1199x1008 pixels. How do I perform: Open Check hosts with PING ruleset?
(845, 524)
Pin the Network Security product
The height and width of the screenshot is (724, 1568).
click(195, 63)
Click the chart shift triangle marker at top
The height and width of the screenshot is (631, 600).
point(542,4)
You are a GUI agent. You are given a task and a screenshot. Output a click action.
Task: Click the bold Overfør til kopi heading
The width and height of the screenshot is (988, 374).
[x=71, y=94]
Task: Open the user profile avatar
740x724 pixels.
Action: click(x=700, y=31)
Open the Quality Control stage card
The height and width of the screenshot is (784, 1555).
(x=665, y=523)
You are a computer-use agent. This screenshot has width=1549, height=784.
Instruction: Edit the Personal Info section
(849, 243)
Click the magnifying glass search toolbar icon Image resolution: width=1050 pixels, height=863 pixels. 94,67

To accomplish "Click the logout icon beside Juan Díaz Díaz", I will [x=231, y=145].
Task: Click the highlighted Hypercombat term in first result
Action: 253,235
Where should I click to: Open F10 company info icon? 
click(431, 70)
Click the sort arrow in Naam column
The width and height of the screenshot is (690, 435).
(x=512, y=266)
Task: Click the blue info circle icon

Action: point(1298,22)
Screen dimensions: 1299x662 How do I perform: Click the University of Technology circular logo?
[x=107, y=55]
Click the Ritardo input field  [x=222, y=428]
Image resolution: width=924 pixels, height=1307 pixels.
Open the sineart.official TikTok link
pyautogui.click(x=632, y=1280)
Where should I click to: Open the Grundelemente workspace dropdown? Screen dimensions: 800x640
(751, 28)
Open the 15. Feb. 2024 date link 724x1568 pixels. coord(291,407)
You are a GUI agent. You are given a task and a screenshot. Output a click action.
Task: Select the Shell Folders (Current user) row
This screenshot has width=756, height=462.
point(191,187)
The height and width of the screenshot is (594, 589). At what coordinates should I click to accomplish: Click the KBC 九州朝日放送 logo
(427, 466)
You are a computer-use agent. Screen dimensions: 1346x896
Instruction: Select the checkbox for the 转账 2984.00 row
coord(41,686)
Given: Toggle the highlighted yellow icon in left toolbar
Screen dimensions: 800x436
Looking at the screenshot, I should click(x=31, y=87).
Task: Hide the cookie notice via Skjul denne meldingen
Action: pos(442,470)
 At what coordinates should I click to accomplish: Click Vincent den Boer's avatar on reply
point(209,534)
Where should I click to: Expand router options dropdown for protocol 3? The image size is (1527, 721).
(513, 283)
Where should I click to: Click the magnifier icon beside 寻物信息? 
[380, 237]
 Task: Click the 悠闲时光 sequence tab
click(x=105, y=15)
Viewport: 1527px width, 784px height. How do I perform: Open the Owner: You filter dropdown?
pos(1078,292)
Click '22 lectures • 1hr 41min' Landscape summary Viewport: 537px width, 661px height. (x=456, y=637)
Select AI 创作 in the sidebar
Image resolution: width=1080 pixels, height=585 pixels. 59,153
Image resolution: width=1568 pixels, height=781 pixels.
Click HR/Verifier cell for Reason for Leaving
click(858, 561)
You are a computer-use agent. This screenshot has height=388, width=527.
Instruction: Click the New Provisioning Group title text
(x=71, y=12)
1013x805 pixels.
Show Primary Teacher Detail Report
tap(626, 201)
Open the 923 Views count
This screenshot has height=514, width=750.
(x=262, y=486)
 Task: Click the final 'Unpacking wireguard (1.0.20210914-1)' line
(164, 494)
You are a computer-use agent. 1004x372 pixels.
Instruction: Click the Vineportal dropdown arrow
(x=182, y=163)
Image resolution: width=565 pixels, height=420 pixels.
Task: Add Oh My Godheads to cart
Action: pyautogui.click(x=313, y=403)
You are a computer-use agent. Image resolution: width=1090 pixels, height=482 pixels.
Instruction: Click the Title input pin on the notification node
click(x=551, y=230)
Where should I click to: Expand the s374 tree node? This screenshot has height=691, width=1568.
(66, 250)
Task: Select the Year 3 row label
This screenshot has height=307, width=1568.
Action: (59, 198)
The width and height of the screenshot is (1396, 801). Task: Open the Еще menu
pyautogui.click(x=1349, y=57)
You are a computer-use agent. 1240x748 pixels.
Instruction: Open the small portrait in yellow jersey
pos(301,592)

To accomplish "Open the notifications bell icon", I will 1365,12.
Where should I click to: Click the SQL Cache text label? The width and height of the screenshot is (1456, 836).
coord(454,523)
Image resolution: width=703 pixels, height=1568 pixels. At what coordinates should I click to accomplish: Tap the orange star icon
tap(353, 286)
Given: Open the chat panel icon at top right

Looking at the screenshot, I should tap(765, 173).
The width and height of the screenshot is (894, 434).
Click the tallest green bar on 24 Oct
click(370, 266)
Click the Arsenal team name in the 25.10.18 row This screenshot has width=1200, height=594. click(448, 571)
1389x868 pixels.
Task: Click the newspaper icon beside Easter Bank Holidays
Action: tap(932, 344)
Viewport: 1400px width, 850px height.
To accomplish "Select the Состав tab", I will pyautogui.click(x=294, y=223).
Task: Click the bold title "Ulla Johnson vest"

* Required action
Your reply should contain every entry, repeated exactly.

* Task response
1199x1008 pixels. How do I perform: Open Check hosts with PING ruleset?
(845, 524)
Pin the Network Security product
The height and width of the screenshot is (724, 1568).
click(195, 63)
Click the chart shift triangle marker at top
The height and width of the screenshot is (631, 600).
point(542,4)
You are a GUI agent. You are given a task and a screenshot. Output a click action.
Task: Click the bold Overfør til kopi heading
The width and height of the screenshot is (988, 374).
[x=71, y=94]
Task: Open the user profile avatar
740x724 pixels.
Action: click(x=700, y=31)
Open the Quality Control stage card
The height and width of the screenshot is (784, 1555).
(x=665, y=523)
You are a computer-use agent. This screenshot has width=1549, height=784.
Instruction: Edit the Personal Info section
(849, 243)
Click the magnifying glass search toolbar icon Image resolution: width=1050 pixels, height=863 pixels. 94,67

To accomplish "Click the logout icon beside Juan Díaz Díaz", I will [x=231, y=145].
Task: Click the highlighted Hypercombat term in first result
Action: 253,235
Where should I click to: Open F10 company info icon? 
click(431, 70)
Click the sort arrow in Naam column
The width and height of the screenshot is (690, 435).
(x=512, y=266)
Task: Click the blue info circle icon

Action: point(1298,22)
Screen dimensions: 1299x662 How do I perform: Click the University of Technology circular logo?
[x=107, y=55]
Click the Ritardo input field  [x=222, y=428]
Image resolution: width=924 pixels, height=1307 pixels.
Open the sineart.official TikTok link
pyautogui.click(x=632, y=1280)
Where should I click to: Open the Grundelemente workspace dropdown? Screen dimensions: 800x640
(751, 28)
Open the 15. Feb. 2024 date link 724x1568 pixels. coord(291,407)
You are a GUI agent. You are given a task and a screenshot. Output a click action.
Task: Select the Shell Folders (Current user) row
This screenshot has width=756, height=462.
point(191,187)
The height and width of the screenshot is (594, 589). At what coordinates should I click to accomplish: Click the KBC 九州朝日放送 logo
(427, 466)
You are a computer-use agent. Screen dimensions: 1346x896
Instruction: Select the checkbox for the 转账 2984.00 row
coord(41,686)
Given: Toggle the highlighted yellow icon in left toolbar
Screen dimensions: 800x436
Looking at the screenshot, I should click(x=31, y=87).
Task: Hide the cookie notice via Skjul denne meldingen
Action: pos(442,470)
 At what coordinates should I click to accomplish: Click Vincent den Boer's avatar on reply
point(209,534)
Where should I click to: Expand router options dropdown for protocol 3? The image size is (1527, 721).
(513, 283)
Where should I click to: Click the magnifier icon beside 寻物信息? 
[380, 237]
 Task: Click the 悠闲时光 sequence tab
click(x=105, y=15)
Viewport: 1527px width, 784px height. How do I perform: Open the Owner: You filter dropdown?
pos(1078,292)
Click '22 lectures • 1hr 41min' Landscape summary Viewport: 537px width, 661px height. (x=456, y=637)
Select AI 创作 in the sidebar
Image resolution: width=1080 pixels, height=585 pixels. 59,153
Image resolution: width=1568 pixels, height=781 pixels.
Click HR/Verifier cell for Reason for Leaving
click(858, 561)
You are a computer-use agent. This screenshot has height=388, width=527.
Instruction: Click the New Provisioning Group title text
(x=71, y=12)
1013x805 pixels.
Show Primary Teacher Detail Report
tap(626, 201)
Open the 923 Views count
This screenshot has height=514, width=750.
(x=262, y=486)
 Task: Click the final 'Unpacking wireguard (1.0.20210914-1)' line
(164, 494)
You are a computer-use agent. 1004x372 pixels.
Instruction: Click the Vineportal dropdown arrow
(x=182, y=163)
Image resolution: width=565 pixels, height=420 pixels.
Task: Add Oh My Godheads to cart
Action: pyautogui.click(x=313, y=403)
You are a computer-use agent. Image resolution: width=1090 pixels, height=482 pixels.
Instruction: Click the Title input pin on the notification node
click(x=551, y=230)
Where should I click to: Expand the s374 tree node? This screenshot has height=691, width=1568.
(66, 250)
Task: Select the Year 3 row label
This screenshot has height=307, width=1568.
Action: (59, 198)
The width and height of the screenshot is (1396, 801). Task: Open the Еще menu
pyautogui.click(x=1349, y=57)
You are a computer-use agent. 1240x748 pixels.
Instruction: Open the small portrait in yellow jersey
pos(301,592)

To accomplish "Open the notifications bell icon", I will 1365,12.
Where should I click to: Click the SQL Cache text label? The width and height of the screenshot is (1456, 836).
coord(454,523)
Image resolution: width=703 pixels, height=1568 pixels. At what coordinates should I click to accomplish: Tap the orange star icon
tap(353, 286)
Given: Open the chat panel icon at top right

Looking at the screenshot, I should tap(765, 173).
The width and height of the screenshot is (894, 434).
Click the tallest green bar on 24 Oct
click(370, 266)
Click the Arsenal team name in the 25.10.18 row This screenshot has width=1200, height=594. click(448, 571)
1389x868 pixels.
Task: Click the newspaper icon beside Easter Bank Holidays
Action: tap(932, 344)
Viewport: 1400px width, 850px height.
To accomplish "Select the Состав tab", I will pyautogui.click(x=294, y=223).
Task: Click the bold title "Ulla Johnson vest"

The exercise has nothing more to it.